## RECORDED INFORMATION
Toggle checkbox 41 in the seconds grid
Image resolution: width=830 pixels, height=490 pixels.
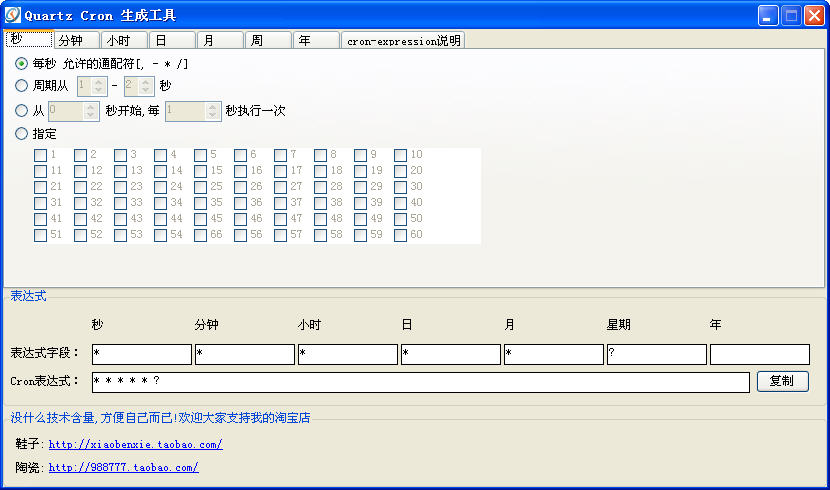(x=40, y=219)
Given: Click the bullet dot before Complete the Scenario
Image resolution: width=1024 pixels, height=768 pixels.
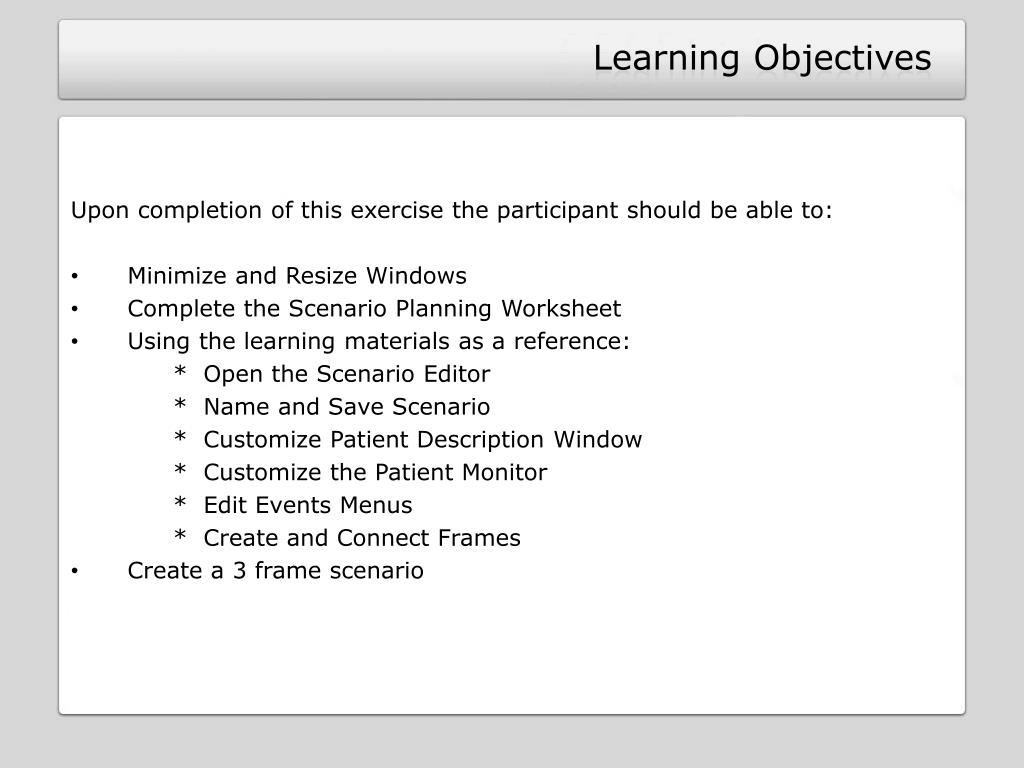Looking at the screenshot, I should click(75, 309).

## THE TASK
The answer is to be the lines from the line that contains "Image resolution: width=1024" through the last line of the material, retyped exactly, both included, with pictures left out, please.

## ANSWER SPACE
Image resolution: width=1024 pixels, height=768 pixels.
Looking at the screenshot, I should click(75, 309).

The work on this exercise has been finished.